The Company had By-Laws which included one to the effect that ‘persons having ordered photographs are obliged to pay for them.’ This bore hard upon one of the household more distinguished for good nature than for beauty, who had allowed herself to be photographed. Dismayed at the result, she would have declined the picture, but By-Law Number Two was brought into force:
If the Company takes a photo which is perfectly finished but does not give satisfaction, because of the fault of the person photographed, he or she will have to purchase the photo.
Another, no doubt equally necessary regulation was: ‘No person must meddle or in any way damage the Company’s materials.’ But catastrophe was not to be avoided―for the Company’s affairs were wound up long before the dividend fell due.
What grand times the young people had with their music on winter evenings and outdoor sports in summer! The program of one Christmas concert given at home shows that all but the youngest took part in violin and piano solos, duets and trios, recitations and songs. Cycling was also a family recreation, for they would often make excursions together, or ride over to Barnet. where after his retirement from business their grandfather kept open house. Great were the attractions of the lovely garden and Mrs. Palmer’s perfect housekeeping, but the welcome that always awaited them and the atmosphere of loving sympathy meant even more to those young hearts.
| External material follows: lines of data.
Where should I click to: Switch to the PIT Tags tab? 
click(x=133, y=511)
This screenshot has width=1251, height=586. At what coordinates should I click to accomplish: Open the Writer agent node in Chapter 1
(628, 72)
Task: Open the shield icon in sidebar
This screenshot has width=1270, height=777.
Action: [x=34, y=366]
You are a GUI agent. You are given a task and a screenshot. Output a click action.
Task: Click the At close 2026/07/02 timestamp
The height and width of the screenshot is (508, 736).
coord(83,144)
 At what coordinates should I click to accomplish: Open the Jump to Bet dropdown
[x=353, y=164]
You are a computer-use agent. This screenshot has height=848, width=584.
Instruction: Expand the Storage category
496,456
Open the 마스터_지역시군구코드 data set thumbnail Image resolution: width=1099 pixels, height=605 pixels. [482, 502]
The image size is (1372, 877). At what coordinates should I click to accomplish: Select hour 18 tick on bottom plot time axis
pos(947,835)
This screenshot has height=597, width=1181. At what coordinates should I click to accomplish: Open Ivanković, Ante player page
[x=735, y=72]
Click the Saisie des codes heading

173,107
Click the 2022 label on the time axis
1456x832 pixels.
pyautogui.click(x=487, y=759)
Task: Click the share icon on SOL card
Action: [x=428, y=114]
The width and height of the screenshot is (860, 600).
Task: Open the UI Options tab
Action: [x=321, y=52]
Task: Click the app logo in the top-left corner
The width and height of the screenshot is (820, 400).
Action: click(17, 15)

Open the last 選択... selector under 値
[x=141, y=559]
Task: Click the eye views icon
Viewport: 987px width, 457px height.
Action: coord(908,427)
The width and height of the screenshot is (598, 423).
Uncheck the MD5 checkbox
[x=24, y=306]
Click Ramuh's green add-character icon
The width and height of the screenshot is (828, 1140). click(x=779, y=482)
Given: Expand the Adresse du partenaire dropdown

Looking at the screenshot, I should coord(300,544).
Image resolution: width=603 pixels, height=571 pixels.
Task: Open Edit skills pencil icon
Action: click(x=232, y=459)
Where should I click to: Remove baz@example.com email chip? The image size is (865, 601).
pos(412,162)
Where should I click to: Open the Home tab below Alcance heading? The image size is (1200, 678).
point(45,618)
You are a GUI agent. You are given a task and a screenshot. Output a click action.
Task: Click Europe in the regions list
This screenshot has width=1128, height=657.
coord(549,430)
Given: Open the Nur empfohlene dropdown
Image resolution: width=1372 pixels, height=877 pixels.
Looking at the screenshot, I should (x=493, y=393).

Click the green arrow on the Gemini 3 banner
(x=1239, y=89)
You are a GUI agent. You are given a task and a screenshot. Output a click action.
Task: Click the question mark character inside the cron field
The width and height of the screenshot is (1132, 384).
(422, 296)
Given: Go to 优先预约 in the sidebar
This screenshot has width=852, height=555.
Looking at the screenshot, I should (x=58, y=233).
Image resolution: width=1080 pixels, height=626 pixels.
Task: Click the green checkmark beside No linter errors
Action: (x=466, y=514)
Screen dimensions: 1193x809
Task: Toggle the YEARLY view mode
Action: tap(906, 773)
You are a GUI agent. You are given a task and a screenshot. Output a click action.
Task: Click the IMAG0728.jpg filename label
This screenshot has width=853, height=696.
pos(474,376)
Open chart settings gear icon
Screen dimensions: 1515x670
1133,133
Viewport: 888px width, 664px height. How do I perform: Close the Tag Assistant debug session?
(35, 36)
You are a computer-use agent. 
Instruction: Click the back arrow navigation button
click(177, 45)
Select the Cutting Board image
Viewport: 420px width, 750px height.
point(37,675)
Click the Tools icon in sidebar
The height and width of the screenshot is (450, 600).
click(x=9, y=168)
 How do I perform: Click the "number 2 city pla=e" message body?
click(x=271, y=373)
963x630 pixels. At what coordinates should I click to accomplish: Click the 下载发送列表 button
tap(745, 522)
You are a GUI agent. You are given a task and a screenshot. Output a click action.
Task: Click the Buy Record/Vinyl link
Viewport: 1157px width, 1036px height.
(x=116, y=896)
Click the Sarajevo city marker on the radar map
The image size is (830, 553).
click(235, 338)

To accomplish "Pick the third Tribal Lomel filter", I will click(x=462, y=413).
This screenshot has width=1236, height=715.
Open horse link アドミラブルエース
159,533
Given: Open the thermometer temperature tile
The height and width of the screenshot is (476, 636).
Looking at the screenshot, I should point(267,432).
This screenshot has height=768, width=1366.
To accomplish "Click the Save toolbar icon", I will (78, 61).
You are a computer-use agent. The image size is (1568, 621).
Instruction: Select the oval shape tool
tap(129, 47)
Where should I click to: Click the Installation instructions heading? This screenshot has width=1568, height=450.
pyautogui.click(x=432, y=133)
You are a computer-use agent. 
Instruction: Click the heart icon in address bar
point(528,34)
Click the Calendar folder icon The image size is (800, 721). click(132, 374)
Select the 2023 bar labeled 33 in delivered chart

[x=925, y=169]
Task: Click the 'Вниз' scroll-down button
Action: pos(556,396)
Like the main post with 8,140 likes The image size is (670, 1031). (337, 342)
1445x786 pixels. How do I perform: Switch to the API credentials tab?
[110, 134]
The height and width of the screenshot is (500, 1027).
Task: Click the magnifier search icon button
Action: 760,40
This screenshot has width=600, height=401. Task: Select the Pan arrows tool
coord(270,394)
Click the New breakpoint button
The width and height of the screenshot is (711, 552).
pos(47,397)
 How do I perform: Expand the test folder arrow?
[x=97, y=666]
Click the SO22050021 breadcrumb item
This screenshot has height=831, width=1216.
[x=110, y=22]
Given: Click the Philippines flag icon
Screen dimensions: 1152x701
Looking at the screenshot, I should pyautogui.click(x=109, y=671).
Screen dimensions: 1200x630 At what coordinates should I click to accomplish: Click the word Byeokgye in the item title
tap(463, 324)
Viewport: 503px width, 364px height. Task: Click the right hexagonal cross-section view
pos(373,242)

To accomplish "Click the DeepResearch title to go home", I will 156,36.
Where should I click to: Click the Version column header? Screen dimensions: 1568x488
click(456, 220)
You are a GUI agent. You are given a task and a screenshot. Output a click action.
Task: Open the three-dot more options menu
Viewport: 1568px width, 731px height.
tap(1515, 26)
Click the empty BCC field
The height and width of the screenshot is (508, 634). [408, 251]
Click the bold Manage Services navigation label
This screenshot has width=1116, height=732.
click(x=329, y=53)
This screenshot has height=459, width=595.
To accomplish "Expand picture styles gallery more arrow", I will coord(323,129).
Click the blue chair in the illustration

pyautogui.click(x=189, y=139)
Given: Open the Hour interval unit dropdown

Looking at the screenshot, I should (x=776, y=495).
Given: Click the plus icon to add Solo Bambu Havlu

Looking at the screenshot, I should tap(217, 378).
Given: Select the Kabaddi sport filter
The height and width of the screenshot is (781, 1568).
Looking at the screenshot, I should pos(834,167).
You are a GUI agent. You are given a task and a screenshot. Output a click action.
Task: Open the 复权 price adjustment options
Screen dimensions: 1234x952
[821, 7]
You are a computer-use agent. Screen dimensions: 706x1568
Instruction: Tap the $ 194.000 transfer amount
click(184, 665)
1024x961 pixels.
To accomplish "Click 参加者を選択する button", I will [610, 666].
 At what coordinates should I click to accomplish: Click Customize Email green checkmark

As Jim grew older, he developed powers of endurance that were to stand him in good stead in many an emergency. ‘He once walked to London and back, forty-four miles in one day, and on another occasion rode a hundred and ninety-nine miles on his bicycle, without dismounting.’ In his studies he was equally persevering. The Master at St. Albans Grammar School had to make a special class for him in mathematics, and after three years at a school in Sheffield, he passed the London University Matriculation twelfth in all England.
His love of music showed itself from childhood in the pains he took to master its difficulties. He learned under good teachers and so made his own the works he studied that, even as a boy, he could play the best classical music, hour after hour, with no notes before him. His enjoyment of Symphony Concerts in London during the Season was correspondingly keen. It is not difficult to imagine the eagerness with which he and his musical sister, Millicent, would ride up together on their bicycles for those enchanted hours in the great city.
Vacations from college brought other enjoyments that left a mark on life.
One year [recalls Millicent] Jim and I and Aleck Bourne had a cycling tour. We took train to Shrewsbury, then cycled all through North Wales and down to Torquay on the coast of Devon―a rapturous time! I was eighteen then, and the boys two years younger.
Jim was such good company―so interesting to talk with! He had an alert mind, and was sympathetic toward other people’s ideas and had a keen sense of humor. He was original too, and in no bondage to conventions.
For a Sheffield concert, he once secured a seat in the orchestra. When it was over and everybody was going out, the grand piano―a fine instrument―proved too great a temptation! The orchestra was empty and he stepped down and began to play. At once the disappearing audience took seats again―for of course his touch was exceptional. But when he found everybody stopping, he stopped too.
School gave place to University, and through it all the inward life was deepening. Not that the Frasers ever said much about spiritual things. They were brought up to read the Bible and go to church regularly. James became organist at a small Methodist Chapel, where he also attended a Class Meeting and taught in the Sunday School. But there was an influence deeper than these through all those formative years, an influence that told on life. The reality of prayer and the strength it gave could not be questioned by the thoughtful boy in that St. Albans home. There were trials in the life of the mother he so deeply loved that he could not fully understand, but he did see and know the source of her strength. Sacred to that son was the sense of an Unseen Presence, when his mother came from the place of secret prayer, renewed again and again in the peace ‘that passeth understanding.’